Directions for this task: The lines from the top of the listing through the one containing "Rav Michel Gugenheim - Fenêtre ouverte sur le Talmud 6" are to be retyped exactly, with no other lines.

Extracted information:
^^^^^^^^
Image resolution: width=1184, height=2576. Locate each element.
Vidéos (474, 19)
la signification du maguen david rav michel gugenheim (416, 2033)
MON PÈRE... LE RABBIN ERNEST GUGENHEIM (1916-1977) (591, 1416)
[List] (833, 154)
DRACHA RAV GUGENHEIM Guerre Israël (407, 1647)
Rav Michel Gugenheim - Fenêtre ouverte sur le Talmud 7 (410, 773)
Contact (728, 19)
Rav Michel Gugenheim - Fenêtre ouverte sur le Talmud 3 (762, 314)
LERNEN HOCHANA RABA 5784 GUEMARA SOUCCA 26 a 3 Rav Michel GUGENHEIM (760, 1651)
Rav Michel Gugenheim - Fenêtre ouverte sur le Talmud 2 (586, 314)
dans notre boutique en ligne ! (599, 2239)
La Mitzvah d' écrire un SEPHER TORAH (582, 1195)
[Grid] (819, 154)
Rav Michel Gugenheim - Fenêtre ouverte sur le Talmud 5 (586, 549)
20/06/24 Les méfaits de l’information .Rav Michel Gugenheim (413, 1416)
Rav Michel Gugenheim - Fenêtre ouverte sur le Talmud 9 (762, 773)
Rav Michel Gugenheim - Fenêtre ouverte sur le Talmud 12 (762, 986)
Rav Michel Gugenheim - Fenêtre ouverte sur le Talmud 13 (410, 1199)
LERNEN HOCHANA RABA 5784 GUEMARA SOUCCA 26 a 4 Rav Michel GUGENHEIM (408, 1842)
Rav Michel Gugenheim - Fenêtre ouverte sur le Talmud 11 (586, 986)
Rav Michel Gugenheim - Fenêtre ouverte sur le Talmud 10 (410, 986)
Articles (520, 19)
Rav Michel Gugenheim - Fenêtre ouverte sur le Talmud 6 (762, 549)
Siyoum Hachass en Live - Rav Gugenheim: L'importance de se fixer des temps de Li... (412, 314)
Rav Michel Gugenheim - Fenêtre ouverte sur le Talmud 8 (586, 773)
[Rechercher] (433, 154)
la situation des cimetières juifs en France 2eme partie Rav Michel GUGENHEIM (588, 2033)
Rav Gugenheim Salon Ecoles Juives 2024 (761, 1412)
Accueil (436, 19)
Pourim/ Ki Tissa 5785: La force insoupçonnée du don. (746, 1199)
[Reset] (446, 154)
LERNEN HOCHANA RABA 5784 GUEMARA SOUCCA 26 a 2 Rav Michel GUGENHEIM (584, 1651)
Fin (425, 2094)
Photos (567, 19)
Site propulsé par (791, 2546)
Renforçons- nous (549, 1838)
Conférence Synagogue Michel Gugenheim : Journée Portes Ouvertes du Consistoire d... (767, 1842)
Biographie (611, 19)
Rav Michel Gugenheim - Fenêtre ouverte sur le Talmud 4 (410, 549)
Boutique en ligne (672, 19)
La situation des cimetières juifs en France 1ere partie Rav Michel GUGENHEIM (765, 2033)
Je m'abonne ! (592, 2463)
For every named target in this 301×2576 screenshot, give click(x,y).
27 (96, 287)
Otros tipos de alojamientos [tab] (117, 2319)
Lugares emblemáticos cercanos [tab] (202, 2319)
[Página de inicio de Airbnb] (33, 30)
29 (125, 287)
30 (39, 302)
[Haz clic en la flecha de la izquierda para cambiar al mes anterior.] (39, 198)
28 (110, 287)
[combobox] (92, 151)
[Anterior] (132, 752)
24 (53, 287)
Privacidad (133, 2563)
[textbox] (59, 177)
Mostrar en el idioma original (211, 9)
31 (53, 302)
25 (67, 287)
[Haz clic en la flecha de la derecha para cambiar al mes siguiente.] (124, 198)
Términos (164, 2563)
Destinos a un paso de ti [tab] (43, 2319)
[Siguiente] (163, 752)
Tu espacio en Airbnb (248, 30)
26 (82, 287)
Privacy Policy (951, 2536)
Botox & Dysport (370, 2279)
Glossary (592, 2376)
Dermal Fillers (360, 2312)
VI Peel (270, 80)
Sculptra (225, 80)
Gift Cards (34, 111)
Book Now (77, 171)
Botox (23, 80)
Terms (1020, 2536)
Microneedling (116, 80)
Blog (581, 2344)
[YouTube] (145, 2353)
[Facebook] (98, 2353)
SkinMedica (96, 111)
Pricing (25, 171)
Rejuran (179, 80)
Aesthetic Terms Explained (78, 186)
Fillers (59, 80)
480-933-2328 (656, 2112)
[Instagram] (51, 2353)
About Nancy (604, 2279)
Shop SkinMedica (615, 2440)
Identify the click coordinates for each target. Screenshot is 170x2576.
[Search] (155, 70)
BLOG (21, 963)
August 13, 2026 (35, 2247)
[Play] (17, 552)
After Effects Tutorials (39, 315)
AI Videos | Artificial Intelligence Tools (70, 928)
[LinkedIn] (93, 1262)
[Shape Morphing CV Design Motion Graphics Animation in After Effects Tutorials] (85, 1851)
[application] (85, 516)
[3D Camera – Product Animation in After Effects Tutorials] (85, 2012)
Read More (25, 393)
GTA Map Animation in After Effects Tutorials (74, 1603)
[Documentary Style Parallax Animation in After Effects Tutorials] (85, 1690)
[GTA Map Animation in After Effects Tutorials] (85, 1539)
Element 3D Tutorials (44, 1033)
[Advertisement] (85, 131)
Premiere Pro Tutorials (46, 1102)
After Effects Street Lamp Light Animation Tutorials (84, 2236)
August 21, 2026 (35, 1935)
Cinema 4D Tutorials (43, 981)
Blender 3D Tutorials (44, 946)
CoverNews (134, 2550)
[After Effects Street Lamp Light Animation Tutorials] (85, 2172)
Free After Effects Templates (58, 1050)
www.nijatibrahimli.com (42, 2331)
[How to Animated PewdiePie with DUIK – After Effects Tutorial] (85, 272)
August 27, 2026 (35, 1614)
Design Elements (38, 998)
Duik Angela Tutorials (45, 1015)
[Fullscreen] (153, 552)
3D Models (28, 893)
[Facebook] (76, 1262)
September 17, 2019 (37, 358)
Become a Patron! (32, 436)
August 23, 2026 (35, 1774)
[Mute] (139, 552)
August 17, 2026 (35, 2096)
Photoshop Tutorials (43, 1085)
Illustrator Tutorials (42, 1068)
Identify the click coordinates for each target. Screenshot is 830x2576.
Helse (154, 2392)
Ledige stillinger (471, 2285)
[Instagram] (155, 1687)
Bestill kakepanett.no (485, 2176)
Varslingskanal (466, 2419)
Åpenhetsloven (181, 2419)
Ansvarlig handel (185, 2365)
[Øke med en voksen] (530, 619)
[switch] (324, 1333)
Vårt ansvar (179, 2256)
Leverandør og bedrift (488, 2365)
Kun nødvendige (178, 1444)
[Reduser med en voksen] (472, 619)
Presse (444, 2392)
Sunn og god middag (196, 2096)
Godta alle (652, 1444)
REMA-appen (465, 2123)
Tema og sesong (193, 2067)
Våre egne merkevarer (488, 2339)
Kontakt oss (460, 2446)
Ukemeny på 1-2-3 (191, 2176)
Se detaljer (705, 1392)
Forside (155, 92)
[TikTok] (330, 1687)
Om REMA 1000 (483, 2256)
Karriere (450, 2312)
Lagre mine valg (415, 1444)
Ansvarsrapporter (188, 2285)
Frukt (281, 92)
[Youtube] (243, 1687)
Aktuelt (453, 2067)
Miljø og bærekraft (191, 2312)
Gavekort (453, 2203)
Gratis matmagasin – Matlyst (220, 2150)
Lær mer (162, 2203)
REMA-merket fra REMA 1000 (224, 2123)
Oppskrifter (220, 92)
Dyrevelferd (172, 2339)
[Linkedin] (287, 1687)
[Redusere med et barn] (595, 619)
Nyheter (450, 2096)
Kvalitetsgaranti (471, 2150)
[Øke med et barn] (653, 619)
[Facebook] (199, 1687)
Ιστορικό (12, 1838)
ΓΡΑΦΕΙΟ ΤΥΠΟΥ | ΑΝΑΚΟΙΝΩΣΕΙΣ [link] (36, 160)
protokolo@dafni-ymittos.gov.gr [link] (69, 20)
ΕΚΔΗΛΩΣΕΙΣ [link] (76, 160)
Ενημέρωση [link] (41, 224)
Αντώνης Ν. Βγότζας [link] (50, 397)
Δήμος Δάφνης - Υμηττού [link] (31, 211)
^^^^^^^^
Final answer:
Image resolution: width=1184, height=2576. Locate each element.
Vidéos (474, 19)
la signification du maguen david rav michel gugenheim (416, 2033)
MON PÈRE... LE RABBIN ERNEST GUGENHEIM (1916-1977) (591, 1416)
[List] (833, 154)
DRACHA RAV GUGENHEIM Guerre Israël (407, 1647)
Rav Michel Gugenheim - Fenêtre ouverte sur le Talmud 7 (410, 773)
Contact (728, 19)
Rav Michel Gugenheim - Fenêtre ouverte sur le Talmud 3 (762, 314)
LERNEN HOCHANA RABA 5784 GUEMARA SOUCCA 26 a 3 Rav Michel GUGENHEIM (760, 1651)
Rav Michel Gugenheim - Fenêtre ouverte sur le Talmud 2 (586, 314)
dans notre boutique en ligne ! (599, 2239)
La Mitzvah d' écrire un SEPHER TORAH (582, 1195)
[Grid] (819, 154)
Rav Michel Gugenheim - Fenêtre ouverte sur le Talmud 5 (586, 549)
20/06/24 Les méfaits de l’information .Rav Michel Gugenheim (413, 1416)
Rav Michel Gugenheim - Fenêtre ouverte sur le Talmud 9 (762, 773)
Rav Michel Gugenheim - Fenêtre ouverte sur le Talmud 12 (762, 986)
Rav Michel Gugenheim - Fenêtre ouverte sur le Talmud 13 (410, 1199)
LERNEN HOCHANA RABA 5784 GUEMARA SOUCCA 26 a 4 Rav Michel GUGENHEIM (408, 1842)
Rav Michel Gugenheim - Fenêtre ouverte sur le Talmud 11 (586, 986)
Rav Michel Gugenheim - Fenêtre ouverte sur le Talmud 10 (410, 986)
Articles (520, 19)
Rav Michel Gugenheim - Fenêtre ouverte sur le Talmud 6 (762, 549)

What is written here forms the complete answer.